April 25, 2009
"World Poetry Day": Comparative Literature’s contribution to Rutgers Day on 4/25 was a huge success. It started at 1pm, and went on in two installments for an hour-and-a half. People strolled by and stayed to hear poetry read on a makeshift stage at the center of a group of tables. They sat in the heat, or stood on the periphery, with their bikes, strollers, drinks, plants, and listened to verse in original languages followed by translation. It was very moving. Global this and global that, but the real pulse of global connection is in literature and in the sounds of languages one can't understand, followed by a translation that one craves but knows is inadequate. Some of our readers made the translation a lovely teaching moment.
Our readers were faculty, graduate students, undergrads, mostly from Comp Lit but also English, Spanish and Portuguese, and Jewish Studies. Elin acted as impromptu m.c., gathering people to listen to poetry in Dutch (Maria), Russian (Sergey), Quechua (Neil), Romanian (Monica). French (Sandie, Elin), Russian (Sergey), Italian in trans (Lauren), Portuguese (César), Spanish (Ben, Yolanda, Estela Lamat, Candice Amich, undergrad Ronald Green), Hebrew and Yiddish (undergrads Leah Weiss, Shir Amar and Emily Bernstein), and Sinhalese (Nimanthi Rajasingham) and original poems by many (Estela, Lauren, Sergey, Candice, Michael Leong, and Ronald). With a minute’s rehearsal and wearing caps, Sandie and Elin, were Didi and Gogo, performing a poetic "canter" in French, then English from Waiting For Godot.

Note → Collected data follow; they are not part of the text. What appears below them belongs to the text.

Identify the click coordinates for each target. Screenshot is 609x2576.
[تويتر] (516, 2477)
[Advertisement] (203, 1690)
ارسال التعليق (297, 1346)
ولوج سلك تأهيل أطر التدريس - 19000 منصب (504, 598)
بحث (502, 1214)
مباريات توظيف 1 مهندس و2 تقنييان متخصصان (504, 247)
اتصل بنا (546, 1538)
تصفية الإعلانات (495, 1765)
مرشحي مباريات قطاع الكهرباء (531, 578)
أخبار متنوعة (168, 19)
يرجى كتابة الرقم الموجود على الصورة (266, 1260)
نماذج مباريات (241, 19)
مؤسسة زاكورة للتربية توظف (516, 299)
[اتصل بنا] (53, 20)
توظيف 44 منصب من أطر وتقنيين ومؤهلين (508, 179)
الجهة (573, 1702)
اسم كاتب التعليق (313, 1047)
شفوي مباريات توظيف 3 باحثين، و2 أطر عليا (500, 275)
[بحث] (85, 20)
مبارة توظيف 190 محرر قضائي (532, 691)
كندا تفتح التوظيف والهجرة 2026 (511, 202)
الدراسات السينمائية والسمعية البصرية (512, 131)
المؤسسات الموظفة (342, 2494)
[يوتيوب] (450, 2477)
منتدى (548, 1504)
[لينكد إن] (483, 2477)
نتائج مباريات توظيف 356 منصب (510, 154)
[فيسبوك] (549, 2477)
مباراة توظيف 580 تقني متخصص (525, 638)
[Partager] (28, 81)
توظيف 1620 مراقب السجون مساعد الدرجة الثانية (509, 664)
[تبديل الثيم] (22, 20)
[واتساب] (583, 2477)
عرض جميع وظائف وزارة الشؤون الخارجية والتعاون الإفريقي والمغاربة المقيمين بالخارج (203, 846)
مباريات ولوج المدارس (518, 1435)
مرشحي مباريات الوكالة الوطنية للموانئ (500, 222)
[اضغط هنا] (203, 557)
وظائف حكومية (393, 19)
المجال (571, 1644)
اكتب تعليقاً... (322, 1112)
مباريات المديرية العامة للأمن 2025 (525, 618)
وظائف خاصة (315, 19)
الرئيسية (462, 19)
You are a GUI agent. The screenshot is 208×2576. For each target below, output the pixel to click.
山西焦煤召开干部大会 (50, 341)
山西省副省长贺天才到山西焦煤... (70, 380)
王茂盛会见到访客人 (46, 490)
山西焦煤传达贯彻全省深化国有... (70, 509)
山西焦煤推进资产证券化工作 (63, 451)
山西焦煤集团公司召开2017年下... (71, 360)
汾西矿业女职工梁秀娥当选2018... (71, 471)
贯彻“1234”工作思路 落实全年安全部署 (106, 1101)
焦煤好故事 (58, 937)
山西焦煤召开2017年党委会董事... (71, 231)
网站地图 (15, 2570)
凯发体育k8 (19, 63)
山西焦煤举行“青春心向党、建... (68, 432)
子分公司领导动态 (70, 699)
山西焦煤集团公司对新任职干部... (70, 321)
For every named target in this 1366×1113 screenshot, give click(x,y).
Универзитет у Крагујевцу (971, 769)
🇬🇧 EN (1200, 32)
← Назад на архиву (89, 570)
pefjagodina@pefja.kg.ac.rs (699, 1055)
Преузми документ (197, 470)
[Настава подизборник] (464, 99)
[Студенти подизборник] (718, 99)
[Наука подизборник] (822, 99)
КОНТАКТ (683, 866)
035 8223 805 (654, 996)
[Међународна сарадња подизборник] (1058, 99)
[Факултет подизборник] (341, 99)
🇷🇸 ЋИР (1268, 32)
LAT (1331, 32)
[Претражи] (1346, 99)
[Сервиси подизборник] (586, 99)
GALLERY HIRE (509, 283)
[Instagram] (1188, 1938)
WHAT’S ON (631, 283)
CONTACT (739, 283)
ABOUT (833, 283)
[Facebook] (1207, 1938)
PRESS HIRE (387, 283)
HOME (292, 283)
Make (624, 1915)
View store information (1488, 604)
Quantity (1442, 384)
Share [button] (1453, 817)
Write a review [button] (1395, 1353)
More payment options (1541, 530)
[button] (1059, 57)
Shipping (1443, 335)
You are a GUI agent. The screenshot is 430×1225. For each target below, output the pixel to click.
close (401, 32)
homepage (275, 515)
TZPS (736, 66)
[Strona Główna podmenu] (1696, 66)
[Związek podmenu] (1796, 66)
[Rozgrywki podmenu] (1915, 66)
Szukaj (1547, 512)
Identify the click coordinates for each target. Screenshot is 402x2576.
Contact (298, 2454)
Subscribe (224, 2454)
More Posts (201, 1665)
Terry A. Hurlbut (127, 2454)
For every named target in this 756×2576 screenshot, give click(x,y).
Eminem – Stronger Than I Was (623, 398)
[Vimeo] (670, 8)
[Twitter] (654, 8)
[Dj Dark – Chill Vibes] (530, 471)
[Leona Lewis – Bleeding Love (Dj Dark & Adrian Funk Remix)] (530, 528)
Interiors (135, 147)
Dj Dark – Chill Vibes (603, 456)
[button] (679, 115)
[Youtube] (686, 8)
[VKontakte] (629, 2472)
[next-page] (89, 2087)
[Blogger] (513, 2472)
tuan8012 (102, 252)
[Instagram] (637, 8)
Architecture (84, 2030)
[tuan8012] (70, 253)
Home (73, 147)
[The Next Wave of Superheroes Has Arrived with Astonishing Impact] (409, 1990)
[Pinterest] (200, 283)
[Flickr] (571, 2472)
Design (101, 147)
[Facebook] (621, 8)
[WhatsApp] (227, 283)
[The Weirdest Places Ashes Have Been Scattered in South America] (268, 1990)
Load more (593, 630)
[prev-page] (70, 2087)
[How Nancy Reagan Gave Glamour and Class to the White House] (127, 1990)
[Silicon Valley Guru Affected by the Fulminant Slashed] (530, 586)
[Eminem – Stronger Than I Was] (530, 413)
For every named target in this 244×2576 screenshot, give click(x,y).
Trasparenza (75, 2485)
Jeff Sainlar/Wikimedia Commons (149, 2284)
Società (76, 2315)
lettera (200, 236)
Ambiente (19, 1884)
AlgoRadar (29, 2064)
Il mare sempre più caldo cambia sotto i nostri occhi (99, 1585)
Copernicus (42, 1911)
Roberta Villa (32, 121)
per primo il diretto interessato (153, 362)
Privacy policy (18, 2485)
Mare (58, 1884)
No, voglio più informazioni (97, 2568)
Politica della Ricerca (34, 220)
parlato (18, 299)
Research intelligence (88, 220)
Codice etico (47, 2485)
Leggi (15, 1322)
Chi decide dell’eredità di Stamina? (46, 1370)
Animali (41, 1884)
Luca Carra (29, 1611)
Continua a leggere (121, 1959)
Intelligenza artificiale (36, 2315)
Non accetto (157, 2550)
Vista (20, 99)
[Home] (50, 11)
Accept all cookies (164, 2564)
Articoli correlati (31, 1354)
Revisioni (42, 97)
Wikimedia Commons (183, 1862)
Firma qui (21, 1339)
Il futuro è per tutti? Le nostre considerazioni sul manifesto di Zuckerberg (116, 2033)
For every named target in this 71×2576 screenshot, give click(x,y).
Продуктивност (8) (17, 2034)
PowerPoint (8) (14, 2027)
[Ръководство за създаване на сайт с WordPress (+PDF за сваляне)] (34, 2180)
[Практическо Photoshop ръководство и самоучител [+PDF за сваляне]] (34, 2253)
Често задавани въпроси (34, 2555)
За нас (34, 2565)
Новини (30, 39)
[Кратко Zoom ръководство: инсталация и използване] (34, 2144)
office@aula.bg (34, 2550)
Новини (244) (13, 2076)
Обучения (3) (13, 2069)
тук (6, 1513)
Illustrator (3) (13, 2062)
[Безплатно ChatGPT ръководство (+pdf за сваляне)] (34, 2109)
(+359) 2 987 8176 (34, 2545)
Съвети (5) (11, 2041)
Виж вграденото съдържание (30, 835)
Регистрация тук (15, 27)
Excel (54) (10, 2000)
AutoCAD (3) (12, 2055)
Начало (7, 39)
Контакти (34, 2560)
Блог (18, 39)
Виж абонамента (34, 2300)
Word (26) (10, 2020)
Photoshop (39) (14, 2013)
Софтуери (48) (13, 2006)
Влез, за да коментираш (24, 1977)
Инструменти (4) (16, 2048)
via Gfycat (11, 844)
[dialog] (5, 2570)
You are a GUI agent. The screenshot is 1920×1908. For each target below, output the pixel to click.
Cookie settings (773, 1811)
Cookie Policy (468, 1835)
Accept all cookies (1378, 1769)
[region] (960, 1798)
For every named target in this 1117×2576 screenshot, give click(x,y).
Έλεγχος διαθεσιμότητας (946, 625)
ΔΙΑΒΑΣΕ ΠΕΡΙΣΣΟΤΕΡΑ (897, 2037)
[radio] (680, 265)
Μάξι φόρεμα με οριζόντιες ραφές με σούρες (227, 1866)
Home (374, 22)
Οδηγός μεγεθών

It was a great Comp Lit and multiple program team effort. We are indebted to César for his vision, to Marilyn for super decor, and to Lauren for her connections with Penguin. Our table was covered by a striking monogrammed tablecloth that Marilyn spent literally hours and days specifying and ordering. We had free books to give away courtesy of Penguin, red and black balloons, baskets of free candies and chips and very popular red bag clips that say "Rutgers Comparative Literature." These were grabbed by the handsful (who knew?). Marilyn, Elin, César, and Jorge Marcone, handled the booth most of the morning.